EQUATOR-TV, TARAKAN – Bendera merah putih berukuran raksasa, kembali dibentangkan di sepanjang kawasan Simpang Empat Grand Tarakan Mall (GTM), Tarakan pada Minggu siang (17/8/2025).
Atraksi menarik yang diprakarsai oleh Organisasi Orang Indonesia (OI) Tarakan ini, digelar dalam rangka memperingati Hari Ulang Tahun (HUT) ke-80 Republik Indonesia.
Bendera berukuran panjang 17 meter dan lebar 8 meter itu, menjadi daya tarik masyarakat yang hadir untuk menyaksikan secara langsung momen kebangsaan tersebut.
Ketua Badan Pengurus Kota (BPK) OI Tarakan, Che Ageng, mengatakan bahwa aksi ini sudah menjadi agenda rutin setiap peringatan hari kemerdekaan.
“Seperti pada tahun-tahun sebelumnya, memang teman-teman OI membentangkan bendera dengan panjang 17 meter dan lebar 8 meter. Ini bagian dari momentum kita memperingati hari kemerdekaan,” ungkap Che Ageng.

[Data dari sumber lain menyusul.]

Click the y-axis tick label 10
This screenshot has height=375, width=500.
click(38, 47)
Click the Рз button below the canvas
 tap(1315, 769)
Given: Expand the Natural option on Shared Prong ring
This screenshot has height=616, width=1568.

Ia menambahkan, antusias masyarakat Tarakan setiap tahun sangat tinggi sehingga pihaknya berinisiatif menggagas kegiatan ini di simpang GTM-THM. “Makanya setiap tahun kami coba menggagas di Simpang 4 GTM-THM ini, biar kita bisa bersama-sama menyanyikan lagu Indonesia Raya dengan masyarakat,” katanya.
Dalam kegiatan tersebut, OI Tarakan juga melibatkan berbagai pihak, mulai dari komunitas Anmi Kaltara, Paskibra Kota Tarakan, Satlantas, Satpol PP, hingga PMK Tarakan. Dukungan juga datang dari Manajer GTM, Agus Tony. Total, sekitar 30 orang ikut terlibat langsung dalam prosesi pembentangan.

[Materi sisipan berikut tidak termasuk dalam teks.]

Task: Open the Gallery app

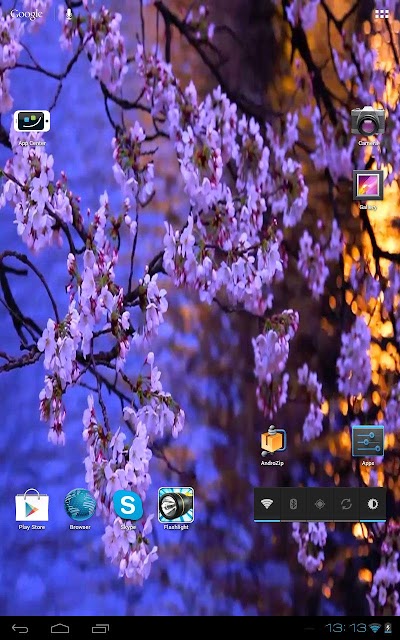Action: click(x=368, y=190)
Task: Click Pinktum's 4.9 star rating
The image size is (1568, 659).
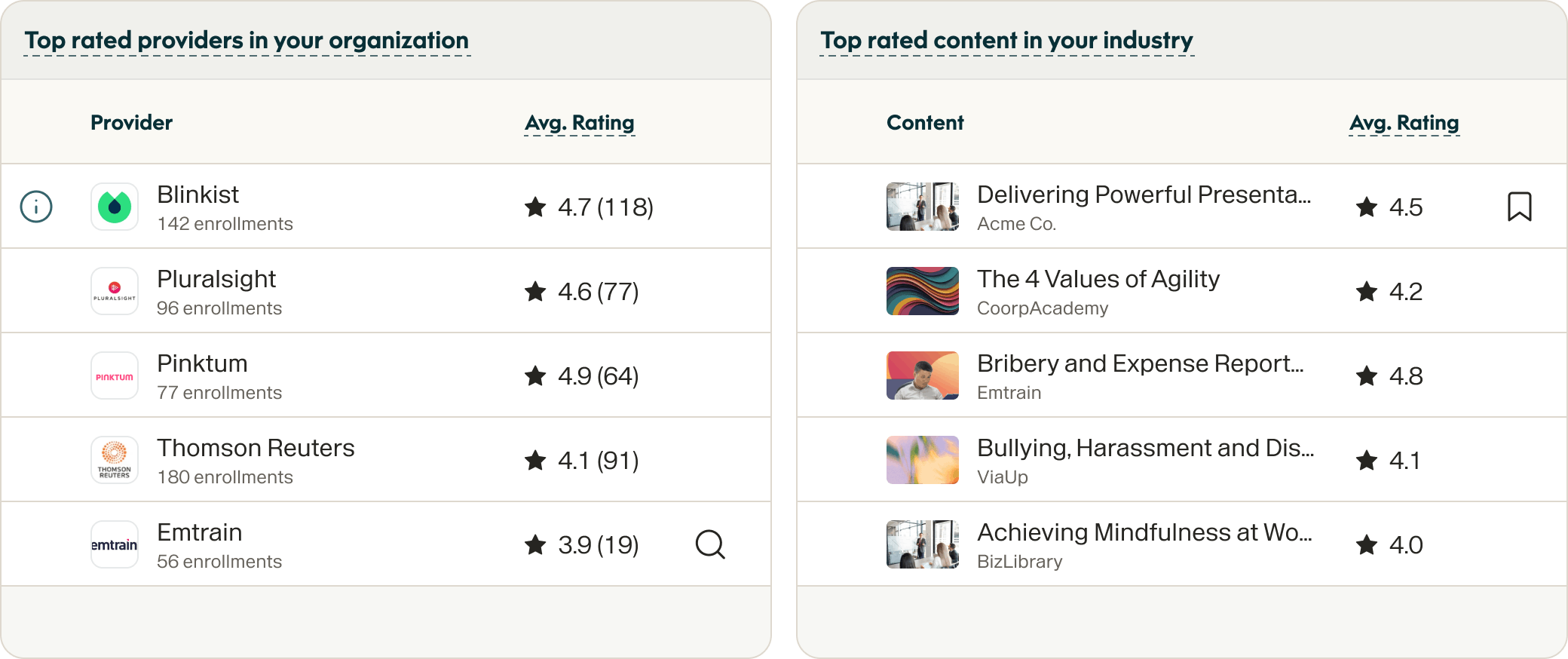Action: coord(582,375)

Lebih lanjut, Che Ageng menyinggung soal penggunaan atribut berwarna hitam oleh para anggota OI saat kegiatan. Menurutnya, hal itu merupakan bentuk keprihatinan atas sejumlah peristiwa yang terjadi di tanah air.
“Kenapa hari ini teman-teman OI memakai pita hitam? Kami ikut prihatin sekaligus berduka dengan apa yang terjadi belakangan ini di Indonesia, seperti di Pati, di Bone, dan banyak suara-suara sumbang di perbatasan yang belum tersentuh,” jelasnya.

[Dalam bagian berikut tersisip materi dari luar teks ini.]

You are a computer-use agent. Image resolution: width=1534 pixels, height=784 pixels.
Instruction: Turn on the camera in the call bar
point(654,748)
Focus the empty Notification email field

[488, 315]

Namun, kondisi tersebut tidak boleh melemahkan semangat kebangsaan kita. “Dengan momen kemerdekaan ini, kami punya harapan besar. Jangan sampai kita patah semangat untuk tidak mengibarkan, tidak menghormati, bahkan tidak menyanyikan lagu Indonesia Raya. Semua itu tidak ada hubungannya. Justru dengan semangat hari ini, kalau ada yang perlu dibenahi mari kita benahi, kalau ada yang mau disuarakan mari kita suarakan bersama, tentunya dengan cara-cara yang elegan,” tegasnya.
Kegiatan pembentangan bendera merah putih raksasa ini pun menjadi simbol persatuan dan semangat nasionalisme masyarakat Tarakan dalam merayakan detik-detik proklamasi kemerdekaan ke-80 Republik Indonesia (RS).